◆ **Your assignment**
Go through the following data and transcribe exactly the stretch of lines from the one holding "Расширенный поиск (977, 63)" to the one holding "Наши газеты - это", both included.

◆ **Records provided**
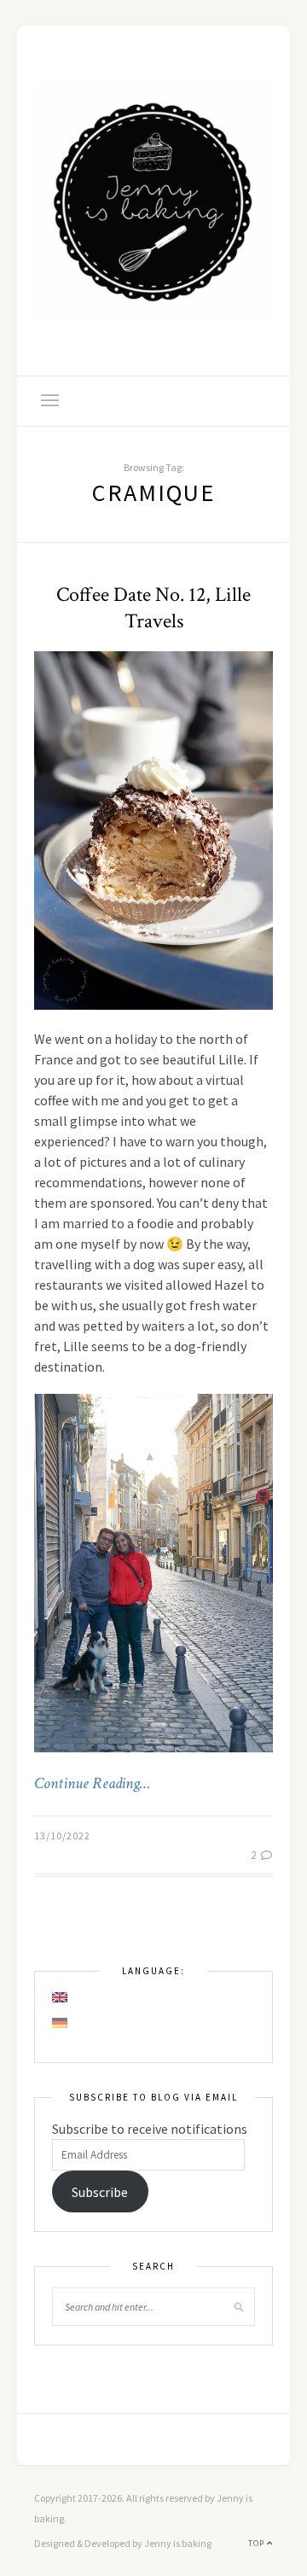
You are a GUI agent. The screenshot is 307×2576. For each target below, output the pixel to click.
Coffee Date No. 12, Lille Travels (153, 607)
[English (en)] (60, 1997)
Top (257, 2543)
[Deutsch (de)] (60, 2023)
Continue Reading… (92, 1784)
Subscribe (100, 2191)
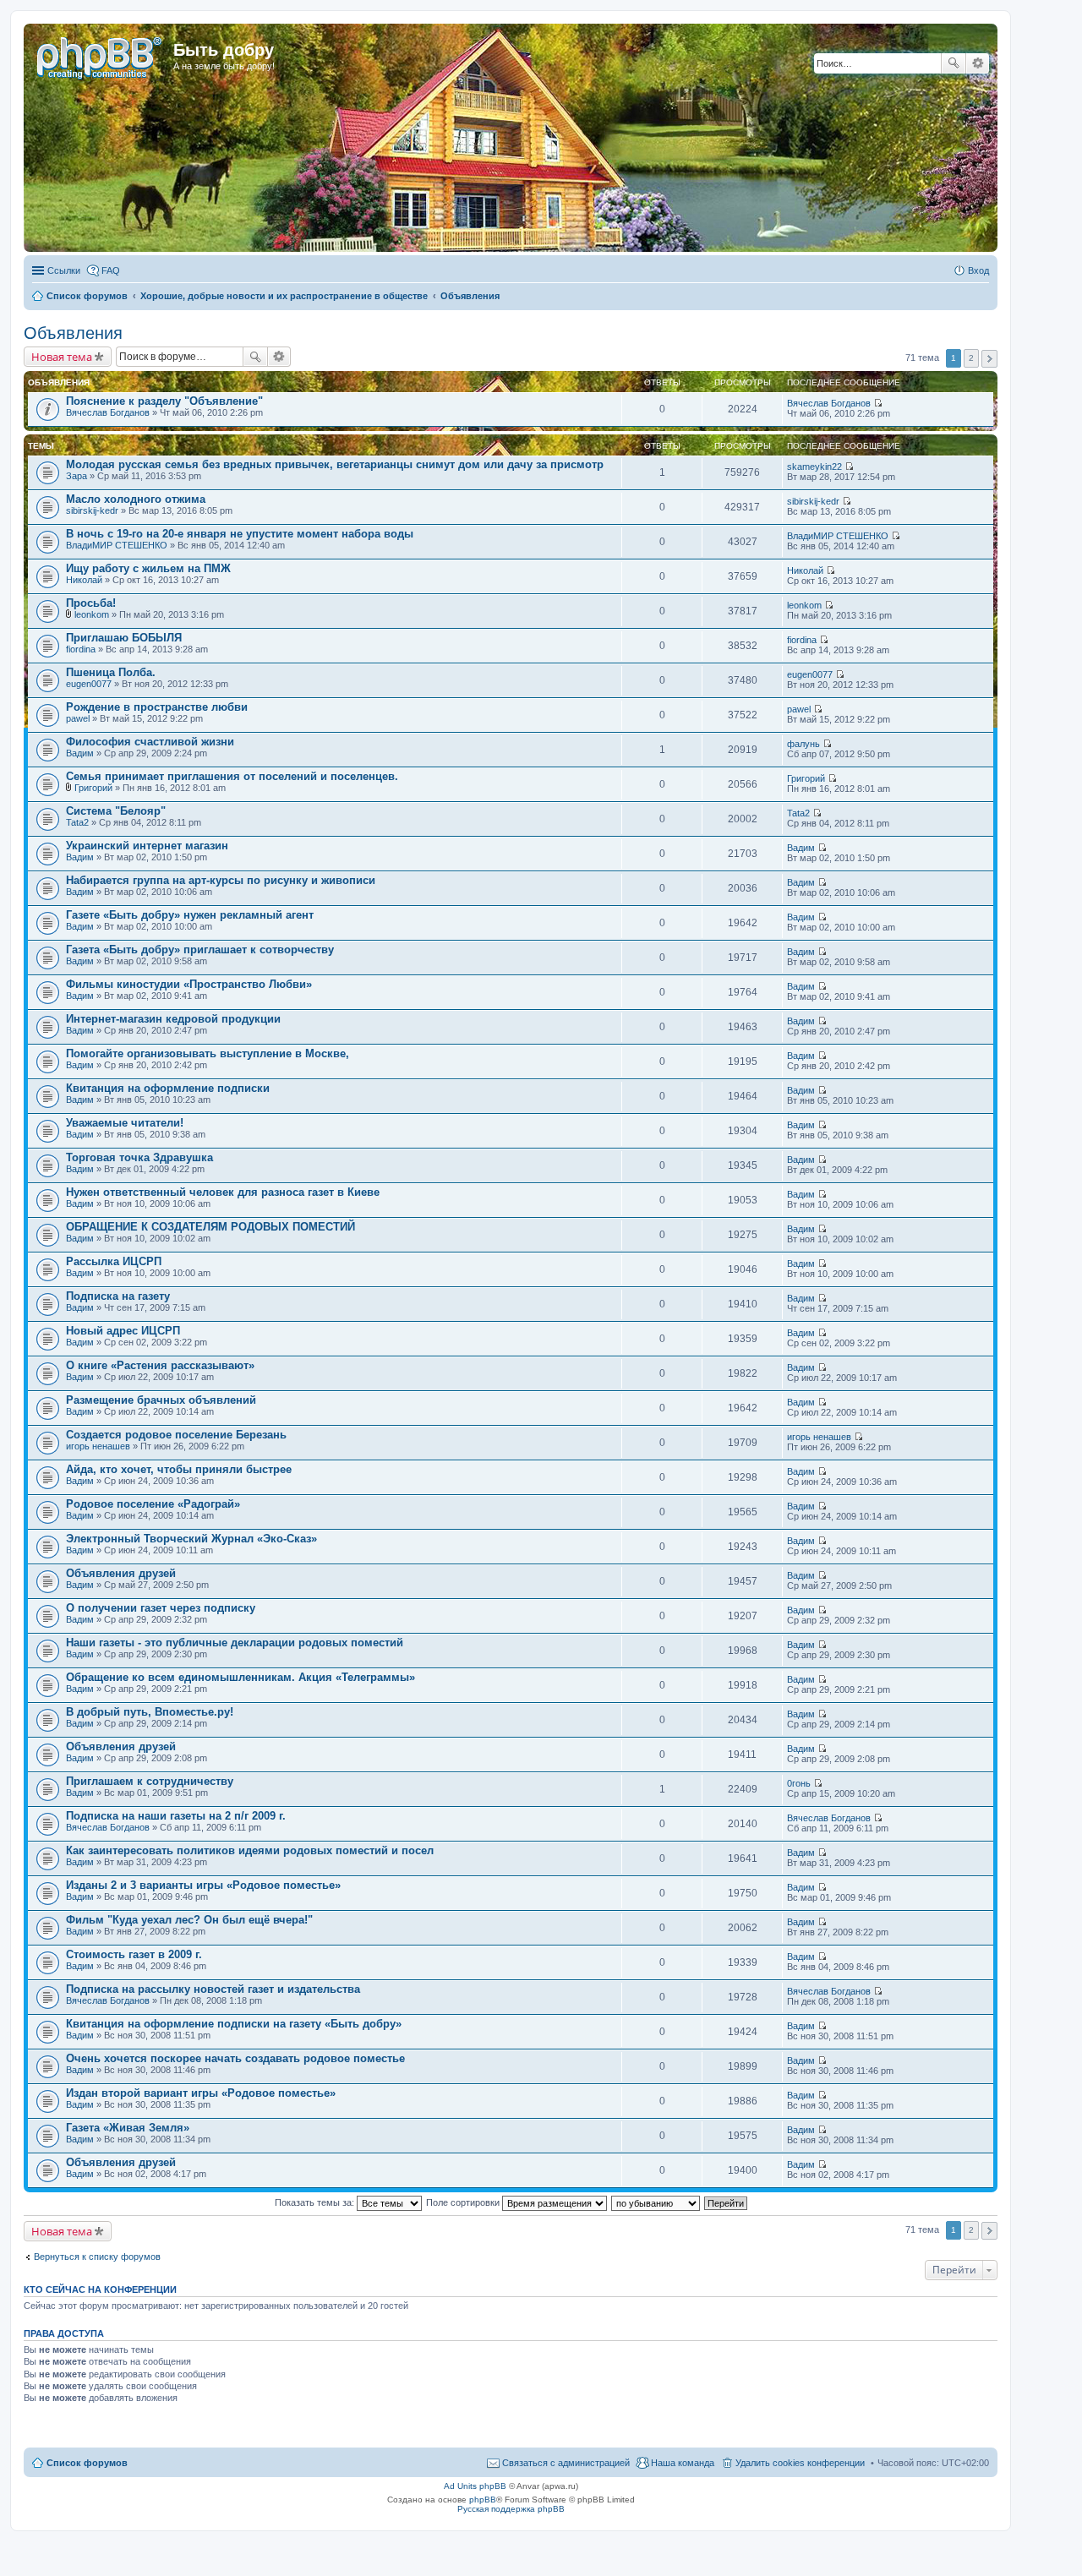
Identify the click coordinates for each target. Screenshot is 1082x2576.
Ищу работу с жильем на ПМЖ (148, 568)
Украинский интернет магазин (147, 845)
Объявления (73, 333)
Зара (76, 476)
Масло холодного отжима (135, 499)
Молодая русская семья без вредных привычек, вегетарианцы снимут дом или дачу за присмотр (335, 464)
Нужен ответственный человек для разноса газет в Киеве (223, 1192)
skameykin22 (814, 466)
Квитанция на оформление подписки (168, 1088)
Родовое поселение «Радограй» (153, 1504)
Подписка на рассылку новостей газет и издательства (213, 1989)
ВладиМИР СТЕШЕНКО (116, 545)
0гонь (799, 1783)
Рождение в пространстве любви (157, 707)
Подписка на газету (118, 1296)
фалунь (803, 744)
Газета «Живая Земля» (127, 2127)
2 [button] (971, 358)
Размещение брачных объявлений (161, 1400)
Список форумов (87, 2463)
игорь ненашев (98, 1446)
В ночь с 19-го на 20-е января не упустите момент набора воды (239, 533)
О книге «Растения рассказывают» (160, 1365)
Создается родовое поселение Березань (176, 1434)
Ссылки (63, 270)
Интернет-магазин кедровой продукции (173, 1018)
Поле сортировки (464, 2202)
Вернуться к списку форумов (97, 2256)
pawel (78, 718)
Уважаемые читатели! (124, 1122)
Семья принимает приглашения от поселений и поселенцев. (232, 776)
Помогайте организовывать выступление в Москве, (207, 1053)
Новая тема (61, 356)
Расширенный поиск (977, 63)
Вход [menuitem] (978, 270)
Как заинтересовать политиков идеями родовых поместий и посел (250, 1850)
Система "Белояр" (116, 811)
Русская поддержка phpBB (511, 2508)
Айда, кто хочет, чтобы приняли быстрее (179, 1469)
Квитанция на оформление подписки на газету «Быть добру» (234, 2023)
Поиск (953, 63)
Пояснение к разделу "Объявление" (164, 401)
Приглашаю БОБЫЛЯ (124, 637)
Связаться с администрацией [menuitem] (566, 2463)
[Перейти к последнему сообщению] (878, 403)
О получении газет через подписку (160, 1608)
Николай (84, 580)
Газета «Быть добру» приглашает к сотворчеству (200, 949)
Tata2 (77, 822)
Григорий (93, 788)
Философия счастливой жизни (150, 741)
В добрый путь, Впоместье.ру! (149, 1712)
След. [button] (989, 359)
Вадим (80, 753)
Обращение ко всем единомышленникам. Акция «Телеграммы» (240, 1677)
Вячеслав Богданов (108, 412)
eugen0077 (89, 684)
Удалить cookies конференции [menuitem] (800, 2463)
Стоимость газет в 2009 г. (134, 1954)
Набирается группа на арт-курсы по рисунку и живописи (220, 880)
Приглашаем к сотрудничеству (149, 1781)
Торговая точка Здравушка (139, 1157)
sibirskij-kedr (92, 510)
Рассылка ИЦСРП (113, 1261)
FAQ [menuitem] (110, 270)
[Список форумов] (100, 55)
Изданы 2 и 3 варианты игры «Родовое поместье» (203, 1885)
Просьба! (91, 603)
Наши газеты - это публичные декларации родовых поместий (234, 1642)
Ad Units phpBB (475, 2486)
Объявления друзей (121, 1573)
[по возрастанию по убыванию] (656, 2202)
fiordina (81, 649)
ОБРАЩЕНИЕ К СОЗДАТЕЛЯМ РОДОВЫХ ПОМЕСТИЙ (210, 1226)
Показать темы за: (316, 2202)
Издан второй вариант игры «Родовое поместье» (201, 2093)
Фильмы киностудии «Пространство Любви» (189, 984)
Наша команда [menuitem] (682, 2463)
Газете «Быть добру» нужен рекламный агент (190, 915)
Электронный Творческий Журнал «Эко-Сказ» (191, 1538)
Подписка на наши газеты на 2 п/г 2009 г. (176, 1815)
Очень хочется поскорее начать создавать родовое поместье (235, 2058)
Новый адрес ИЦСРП (123, 1330)
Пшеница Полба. (111, 672)
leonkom (91, 614)
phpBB (482, 2499)
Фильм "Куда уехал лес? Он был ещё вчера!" (189, 1919)
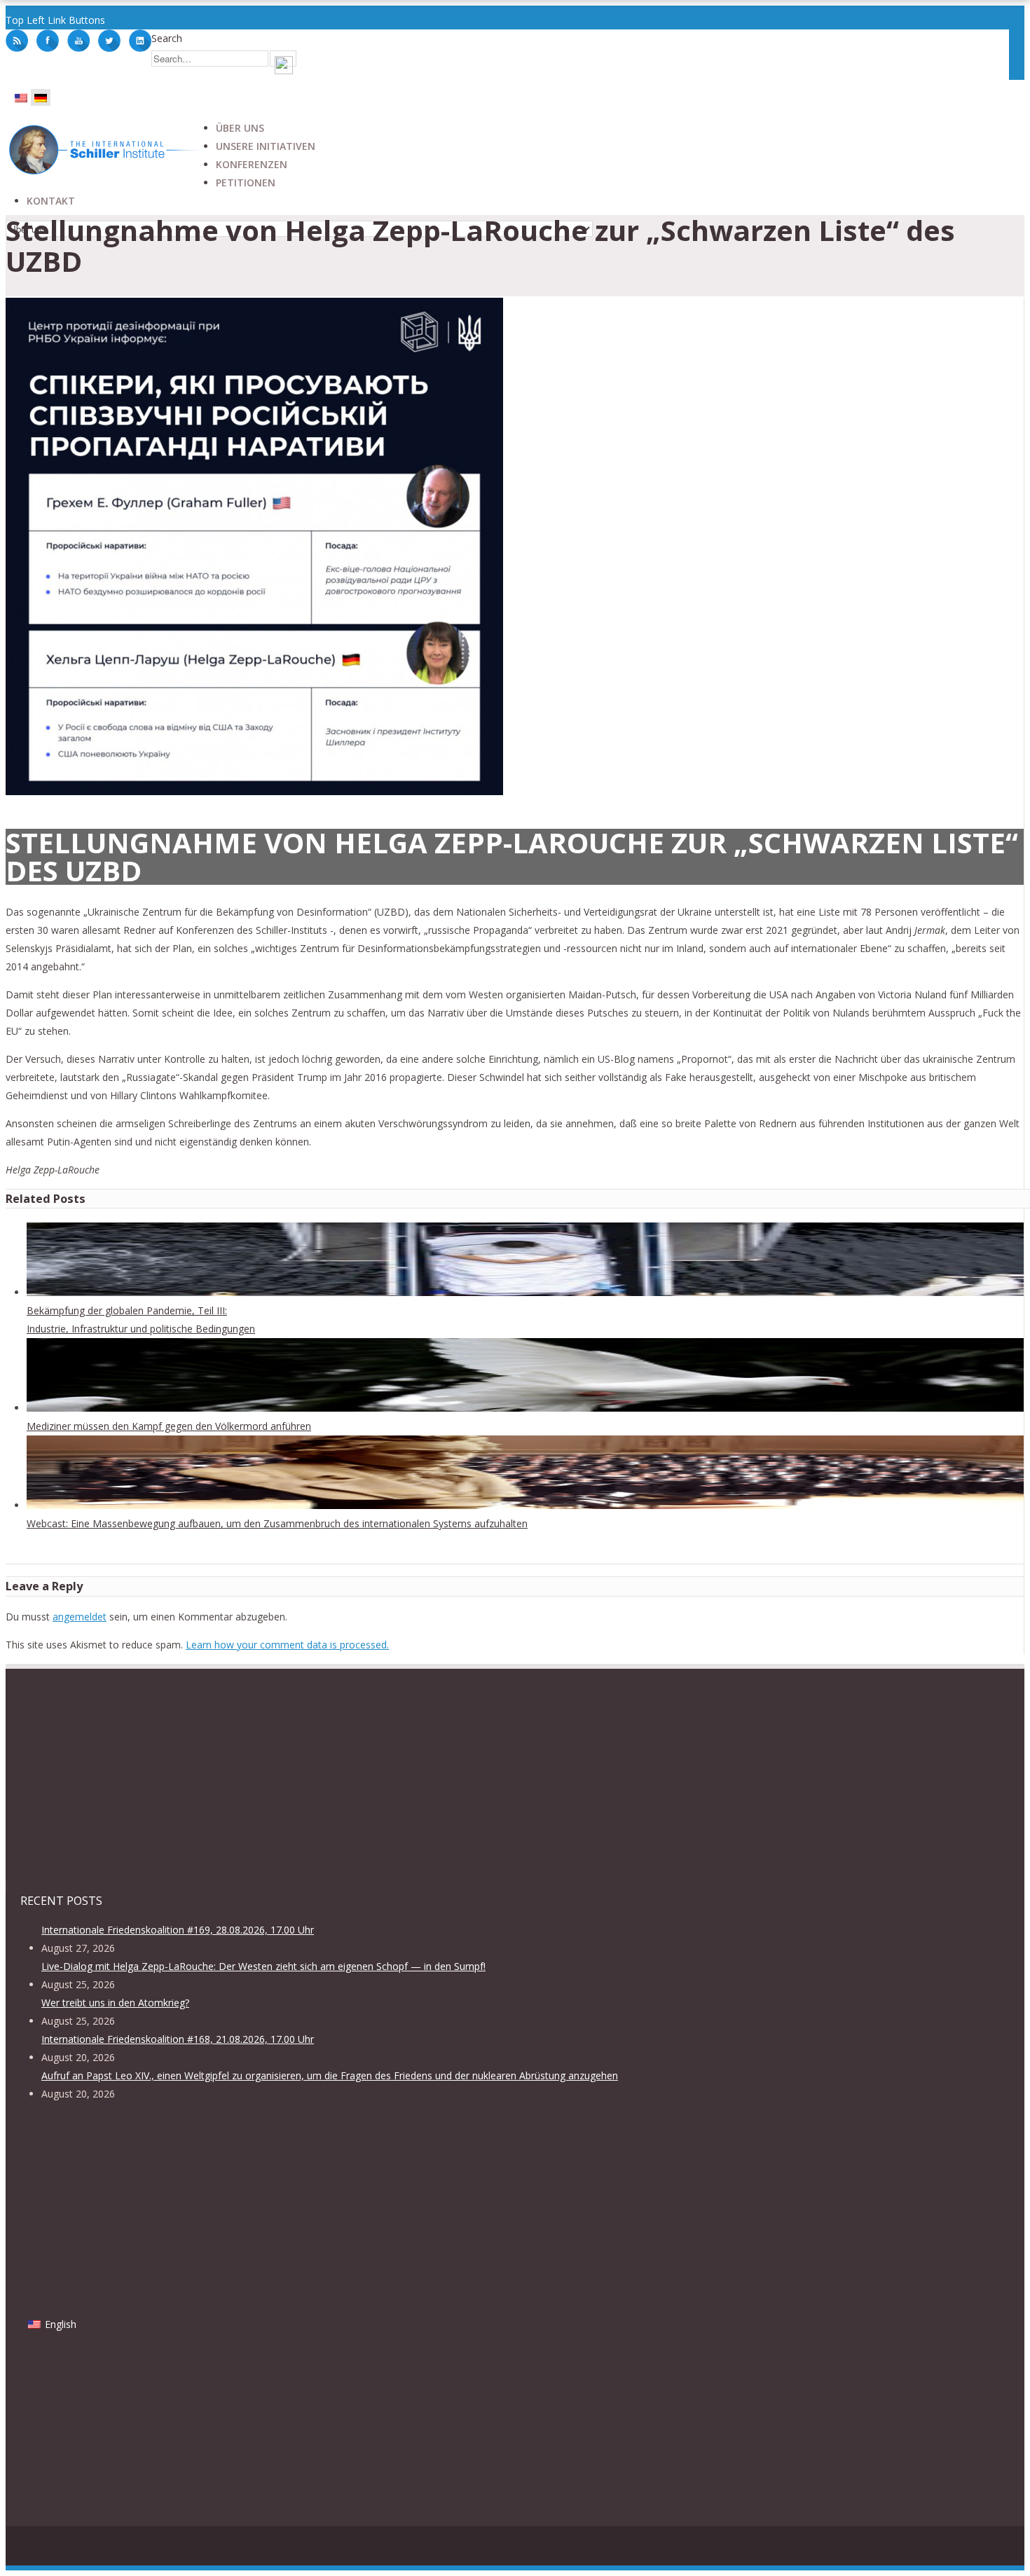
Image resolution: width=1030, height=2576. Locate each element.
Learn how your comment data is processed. (287, 1644)
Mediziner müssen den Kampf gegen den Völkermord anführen (169, 1426)
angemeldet (80, 1616)
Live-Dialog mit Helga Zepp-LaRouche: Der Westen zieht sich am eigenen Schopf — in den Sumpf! (263, 1966)
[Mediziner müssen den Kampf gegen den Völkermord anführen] (525, 1407)
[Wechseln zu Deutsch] (40, 97)
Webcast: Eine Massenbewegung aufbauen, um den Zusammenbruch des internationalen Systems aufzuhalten (277, 1523)
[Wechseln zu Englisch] (21, 97)
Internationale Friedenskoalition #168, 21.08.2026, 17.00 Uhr (177, 2039)
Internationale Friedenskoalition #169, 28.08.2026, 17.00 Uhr (177, 1929)
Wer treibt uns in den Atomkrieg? (115, 2002)
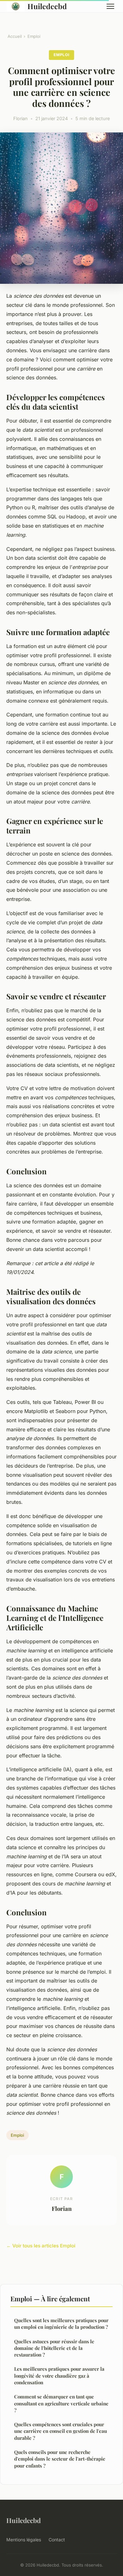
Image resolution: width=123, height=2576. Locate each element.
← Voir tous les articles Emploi (40, 2246)
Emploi (33, 36)
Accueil (15, 36)
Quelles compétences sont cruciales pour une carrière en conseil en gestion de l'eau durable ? (60, 2431)
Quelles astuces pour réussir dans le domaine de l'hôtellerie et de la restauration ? (54, 2348)
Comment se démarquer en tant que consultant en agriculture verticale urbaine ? (61, 2403)
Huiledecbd (47, 6)
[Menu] (110, 6)
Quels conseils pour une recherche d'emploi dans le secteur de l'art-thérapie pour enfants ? (59, 2459)
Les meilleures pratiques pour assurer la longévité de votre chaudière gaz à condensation (59, 2376)
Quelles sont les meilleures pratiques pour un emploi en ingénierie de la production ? (61, 2323)
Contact (57, 2539)
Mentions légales (23, 2539)
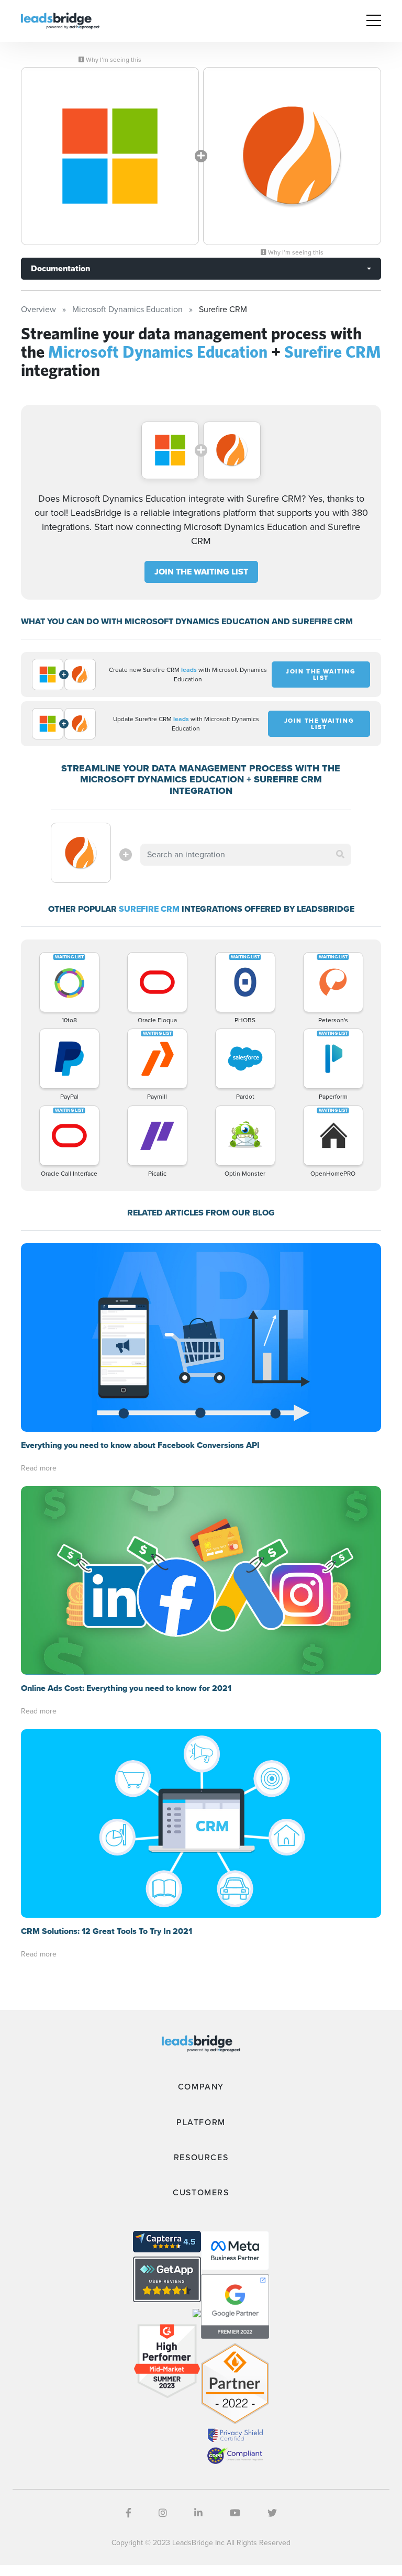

◆ **Exercise answer**
Расширенный поиск (977, 63)
Вход [menuitem] (978, 270)
Как заинтересовать политиков идеями родовых поместий и посел (250, 1850)
Система "Белояр" (116, 811)
Русская поддержка phpBB (511, 2508)
Айда, кто хочет, чтобы приняли быстрее (179, 1469)
Квитанция на оформление подписки на газету «Быть добру» (234, 2023)
Поиск (953, 63)
Пояснение к разделу "Объявление" (164, 401)
Приглашаю БОБЫЛЯ (124, 637)
Связаться с администрацией [menuitem] (566, 2463)
[Перейти к последнему сообщению] (878, 403)
О получении газет через подписку (160, 1608)
Николай (84, 580)
Газета «Быть добру» приглашает к сотворчеству (200, 949)
Tata2 (77, 822)
Григорий (93, 788)
Философия счастливой жизни (150, 741)
В добрый путь, Впоместье.ру! (149, 1712)
След. [button] (989, 359)
Вадим (80, 753)
Обращение ко всем единомышленникам. Акция «Телеграммы» (240, 1677)
Вячеслав Богданов (108, 412)
eugen0077 (89, 684)
Удалить cookies конференции [menuitem] (800, 2463)
Стоимость газет в 2009 г. (134, 1954)
Набирается группа на арт-курсы по рисунку и живописи (220, 880)
Приглашаем к сотрудничеству (149, 1781)
Торговая точка Здравушка (139, 1157)
sibirskij-kedr (92, 510)
Рассылка ИЦСРП (113, 1261)
FAQ [menuitem] (110, 270)
[Список форумов] (100, 55)
Изданы 2 и 3 варианты игры «Родовое поместье» (203, 1885)
Просьба! (91, 603)
Наши газеты - это публичные декларации родовых поместий (234, 1642)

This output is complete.